Gökbilimciler, çeşitli gözlem teknikleri aracılığıyla diğer olası orta kütleli karadelikleri belirlediler. En iyi adaylardan ikisi — Hubble’ın 2020’de keşfedilmesine yardım ettiği 3XMM J215022.4−055108 ve 2009’da tanımlanan HLX-1, diğer gökadaların eteklerindeki yoğun yıldız kümelerinde bulunuyor. Bu olası karadeliklerin her biri, onbinlerce güneş kütlesine sahiptir ve bir zamanlar cüce galaksilerin merkezlerinde bulunmuş olabilir. NASA’nın Chandra X-ışını gözlemevi, 2018’deki büyük bir örnek de dahil olmak üzere birçok olası ara kara delik keşfinin yapılmasına da yardımcı oldu.

Eve çok daha yakından bakıldığında, Samanyolu galaksimizin yörüngesinde dönen yoğun küresel yıldız kümelerinde tespit edilen bir dizi şüpheli orta kütleli kara delik var. Örneğin, 2008 yılında, Hubble gökbilimcileri küresel küme Omega Centauri’de orta kütleli bir kara deliğin varlığından şüphelenildiğini duyurdu. Bu ve diğer orta kütleli kara delik bulguları, daha fazla veriye ihtiyaç duyulması da dahil olmak üzere bir dizi nedenden dolayı hâlâ sonuçsuz kalıyor ve alternatif teorileri dışlamıyor.

Hubble’ın benzersiz yetenekleri, önceki aramalardan daha yüksek hassasiyetle kara delik avına çıkmak için artık küresel yıldız kümesi Messier 4’ün (M4) çekirdeğini sıfırlamak için kullanıldı. Maryland, Baltimore’daki Uzay Teleskobu Bilim Enstitüsü’nden Eduardo Vitral, bugün (23 Mayıs 2023) yayınlanan bir makalenin baş yazarı, “Hubble olmadan bu tür bir bilim yapamazsınız” dedi. Royal Astronomical Society’nin Aylık Bildirimleri.

Vitral’in ekibi, kabaca 800 güneş kütlesine sahip olası bir orta kütleli kara delik tespit etti. Şüphelenilen nesne görülemez, ancak kütlesi, bir kovanın etrafında kaynayan arılar gibi, yerçekimi alanına yakalanan yıldızların hareketi incelenerek hesaplanır. Hareketlerini ölçmek zaman ve çok fazla hassasiyet gerektirir. Hubble, günümüzün başka hiçbir teleskobunun başaramadığını burada başarıyor. Gökbilimciler, Hubble’ın 12 yıllık M4 gözlemlerine baktılar ve nokta atışı yıldızları çözdüler.

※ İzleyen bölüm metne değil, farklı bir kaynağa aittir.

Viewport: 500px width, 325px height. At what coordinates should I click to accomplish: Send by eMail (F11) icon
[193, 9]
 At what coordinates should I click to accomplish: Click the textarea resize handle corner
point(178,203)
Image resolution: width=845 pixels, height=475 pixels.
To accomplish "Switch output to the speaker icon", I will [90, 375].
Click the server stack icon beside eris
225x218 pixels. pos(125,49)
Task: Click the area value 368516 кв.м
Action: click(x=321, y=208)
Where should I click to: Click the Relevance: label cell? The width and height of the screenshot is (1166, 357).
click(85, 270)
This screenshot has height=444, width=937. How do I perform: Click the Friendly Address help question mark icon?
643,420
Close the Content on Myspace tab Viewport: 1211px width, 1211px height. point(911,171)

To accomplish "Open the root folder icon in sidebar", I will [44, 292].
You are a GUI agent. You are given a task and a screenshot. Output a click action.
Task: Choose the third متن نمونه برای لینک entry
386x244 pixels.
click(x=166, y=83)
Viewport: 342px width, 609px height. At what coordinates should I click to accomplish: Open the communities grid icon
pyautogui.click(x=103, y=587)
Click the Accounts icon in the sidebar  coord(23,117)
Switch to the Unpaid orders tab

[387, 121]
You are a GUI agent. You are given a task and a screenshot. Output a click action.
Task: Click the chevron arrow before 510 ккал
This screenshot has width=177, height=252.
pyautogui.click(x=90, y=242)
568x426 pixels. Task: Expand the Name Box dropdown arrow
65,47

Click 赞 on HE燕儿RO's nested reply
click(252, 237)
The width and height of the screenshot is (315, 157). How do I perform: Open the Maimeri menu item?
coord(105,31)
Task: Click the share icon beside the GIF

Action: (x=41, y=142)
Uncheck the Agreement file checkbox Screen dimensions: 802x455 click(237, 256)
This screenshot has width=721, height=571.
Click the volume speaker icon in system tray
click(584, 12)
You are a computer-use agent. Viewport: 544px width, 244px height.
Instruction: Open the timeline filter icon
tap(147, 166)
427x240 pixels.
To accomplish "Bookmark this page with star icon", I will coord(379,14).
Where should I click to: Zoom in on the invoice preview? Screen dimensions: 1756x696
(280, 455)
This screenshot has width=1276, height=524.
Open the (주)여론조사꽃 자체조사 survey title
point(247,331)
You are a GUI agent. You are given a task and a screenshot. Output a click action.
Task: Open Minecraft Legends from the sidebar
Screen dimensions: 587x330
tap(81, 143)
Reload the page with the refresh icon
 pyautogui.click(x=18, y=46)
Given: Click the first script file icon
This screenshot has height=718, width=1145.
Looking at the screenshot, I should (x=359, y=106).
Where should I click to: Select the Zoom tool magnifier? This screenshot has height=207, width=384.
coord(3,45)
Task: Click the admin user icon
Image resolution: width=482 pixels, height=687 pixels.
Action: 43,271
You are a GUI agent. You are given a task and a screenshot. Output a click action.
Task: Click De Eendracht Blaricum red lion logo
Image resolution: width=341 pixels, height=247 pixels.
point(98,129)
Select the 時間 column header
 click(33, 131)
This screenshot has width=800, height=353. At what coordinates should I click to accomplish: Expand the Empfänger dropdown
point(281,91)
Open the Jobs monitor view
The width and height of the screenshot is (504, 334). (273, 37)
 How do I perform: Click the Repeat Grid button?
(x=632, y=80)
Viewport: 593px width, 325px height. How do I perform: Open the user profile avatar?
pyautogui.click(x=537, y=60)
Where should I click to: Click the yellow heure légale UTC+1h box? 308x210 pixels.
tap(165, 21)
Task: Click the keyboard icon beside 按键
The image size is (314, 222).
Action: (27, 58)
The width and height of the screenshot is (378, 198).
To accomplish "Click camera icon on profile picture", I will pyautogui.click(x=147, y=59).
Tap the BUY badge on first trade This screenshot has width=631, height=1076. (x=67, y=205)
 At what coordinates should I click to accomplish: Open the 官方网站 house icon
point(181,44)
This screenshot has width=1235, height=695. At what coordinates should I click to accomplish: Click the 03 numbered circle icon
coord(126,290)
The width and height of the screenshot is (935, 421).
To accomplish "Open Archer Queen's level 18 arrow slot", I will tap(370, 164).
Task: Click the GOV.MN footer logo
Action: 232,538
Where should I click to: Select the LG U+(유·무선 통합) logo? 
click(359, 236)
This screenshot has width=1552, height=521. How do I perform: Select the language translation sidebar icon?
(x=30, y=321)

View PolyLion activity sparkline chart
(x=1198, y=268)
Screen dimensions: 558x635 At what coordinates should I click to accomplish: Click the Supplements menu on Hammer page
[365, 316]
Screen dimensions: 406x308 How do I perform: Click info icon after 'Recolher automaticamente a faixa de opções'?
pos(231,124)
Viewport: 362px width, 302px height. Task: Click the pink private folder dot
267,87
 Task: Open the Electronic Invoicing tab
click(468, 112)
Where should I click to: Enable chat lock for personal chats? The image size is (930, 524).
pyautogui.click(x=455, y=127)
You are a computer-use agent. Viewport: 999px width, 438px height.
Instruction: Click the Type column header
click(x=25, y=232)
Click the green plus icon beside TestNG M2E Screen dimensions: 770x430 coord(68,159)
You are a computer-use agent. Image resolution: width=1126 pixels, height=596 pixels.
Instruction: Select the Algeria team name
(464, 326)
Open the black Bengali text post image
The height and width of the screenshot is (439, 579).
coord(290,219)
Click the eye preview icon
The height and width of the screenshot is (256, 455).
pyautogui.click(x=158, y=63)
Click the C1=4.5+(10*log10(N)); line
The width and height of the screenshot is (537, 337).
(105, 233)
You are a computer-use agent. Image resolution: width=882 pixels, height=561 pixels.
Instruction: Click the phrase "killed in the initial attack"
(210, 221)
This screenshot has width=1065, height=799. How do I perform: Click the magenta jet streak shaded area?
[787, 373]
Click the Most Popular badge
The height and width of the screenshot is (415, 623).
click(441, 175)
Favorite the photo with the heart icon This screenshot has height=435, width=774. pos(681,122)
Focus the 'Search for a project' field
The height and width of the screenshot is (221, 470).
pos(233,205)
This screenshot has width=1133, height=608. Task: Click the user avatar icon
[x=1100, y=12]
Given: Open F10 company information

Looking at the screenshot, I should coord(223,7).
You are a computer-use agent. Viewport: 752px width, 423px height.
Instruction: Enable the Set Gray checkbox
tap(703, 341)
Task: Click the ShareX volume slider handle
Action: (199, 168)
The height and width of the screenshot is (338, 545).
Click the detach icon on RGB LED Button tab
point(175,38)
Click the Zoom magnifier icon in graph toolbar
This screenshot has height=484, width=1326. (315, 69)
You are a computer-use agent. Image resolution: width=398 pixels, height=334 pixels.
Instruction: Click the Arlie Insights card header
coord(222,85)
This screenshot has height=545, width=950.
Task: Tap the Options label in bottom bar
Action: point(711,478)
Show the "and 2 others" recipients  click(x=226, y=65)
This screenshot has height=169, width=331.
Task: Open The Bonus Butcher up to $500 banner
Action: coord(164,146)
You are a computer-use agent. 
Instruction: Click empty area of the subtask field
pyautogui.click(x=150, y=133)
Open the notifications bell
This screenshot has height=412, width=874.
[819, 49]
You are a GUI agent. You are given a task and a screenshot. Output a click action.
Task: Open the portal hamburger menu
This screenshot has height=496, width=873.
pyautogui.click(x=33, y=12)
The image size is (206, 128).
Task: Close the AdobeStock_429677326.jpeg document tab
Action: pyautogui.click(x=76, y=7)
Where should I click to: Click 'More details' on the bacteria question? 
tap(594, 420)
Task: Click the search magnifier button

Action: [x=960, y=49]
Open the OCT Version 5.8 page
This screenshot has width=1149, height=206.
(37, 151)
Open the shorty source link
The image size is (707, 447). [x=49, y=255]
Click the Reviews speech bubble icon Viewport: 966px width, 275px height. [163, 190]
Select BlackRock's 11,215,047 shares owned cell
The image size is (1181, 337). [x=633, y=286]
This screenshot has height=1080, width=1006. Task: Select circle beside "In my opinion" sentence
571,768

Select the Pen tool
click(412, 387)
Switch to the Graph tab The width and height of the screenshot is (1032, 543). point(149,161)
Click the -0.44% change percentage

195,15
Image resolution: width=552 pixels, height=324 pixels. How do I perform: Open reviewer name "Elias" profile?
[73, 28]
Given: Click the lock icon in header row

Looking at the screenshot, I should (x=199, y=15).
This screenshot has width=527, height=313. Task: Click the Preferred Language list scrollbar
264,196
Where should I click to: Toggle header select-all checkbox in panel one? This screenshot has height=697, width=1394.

Ekibi, M4’teki kara deliğin Güneş’imizin kütlesinin 800 katı kadar olabileceğini tahmin ediyor. Hubble’ın verileri, nötron yıldızları gibi çözülmemiş yıldız kalıntılarının kompakt bir merkezi kümesi veya birbirlerinin etrafında dönen daha küçük kara delikler gibi bu nesne için alternatif teorileri ekarte etme eğilimindedir.

“Çok fazla yoğun kütleye sahip çok küçük bir bölgemiz olduğuna dair güvenimiz tam. Daha önce diğer küresel kümelerde bulduğumuz en yoğun karanlık kütleden yaklaşık üç kat daha küçük,” dedi Vitral. “Bölge, kümenin merkezinde ayrılmış bir kara delikler, nötron yıldızları ve beyaz cüceler koleksiyonunu hesaba kattığımızda, sayısal simülasyonlarla yeniden oluşturabileceğimizden daha kompakt. Bu kadar kompakt bir kütle konsantrasyonu oluşturamazlar.”

Birbirine sıkı sıkıya bağlı nesnelerin bir gruplaması dinamik olarak kararsız olacaktır. Nesne tek bir orta kütleli kara delik değilse, gözlemlenen yıldız hareketlerini üretmek için bir ışık yılının yalnızca onda biri kadar bir alana sıkıştırılmış tahmini 40 daha küçük kara delik gerektirecektir. Sonuç olarak, bir yıldızlararası langırt oyununda birleşecek ve/veya fırlatılacaklardır.

“Yıldızların hareketlerini ve konumlarını ölçüyoruz ve bu hareketleri yeniden üretmeye çalışan fiziksel modeller uyguluyoruz. Kümenin merkezinde karanlık bir kütle uzantısı ölçümü elde ediyoruz” dedi Vitral. “Merkez kütleye ne kadar yakınsa, yıldızlar o kadar rastgele hareket ediyor. Ve merkezi kütle ne kadar büyükse, bu yıldız hızları o kadar hızlıdır.”

Küresel kümelerdeki orta kütleli kara delikler çok zor olduğundan, Vitral şu ​​uyarıda bulunuyor: “Bunun merkezi bir çekim noktası olduğunu tam olarak onaylayamasak da, çok küçük olduğunu gösterebiliriz. Tek bir kara delik olması dışında açıklayamayacağımız kadar küçük. Alternatif olarak, en azından mevcut fizikte bilmediğimiz bir yıldız mekanizması olabilir.”

Kaynak: Eduardo Vitral, Mattia Libralato, Kyle Kremer, Gary A Mamon, Andrea Bellini, Luigi R Bedin ve Jay Anderson, 23 Mayıs 2023, Royal Astronomical Society’nin Aylık Bildirimleri.
DOI: 10.1093/mnras/stad1068

Hubble Uzay Teleskobu, NASA ve ESA arasındaki uluslararası işbirliği projesidir. NASA’nın Greenbelt, Maryland’deki Goddard Uzay Uçuş Merkezi teleskopu yönetiyor. Baltimore, Maryland’deki Uzay Teleskobu Bilim Enstitüsü (STScI), Hubble ve Webb bilim operasyonlarını yürütür. STScI, Washington, DC’deki Astronomi Araştırma Üniversiteleri Birliği tarafından NASA için işletilmektedir.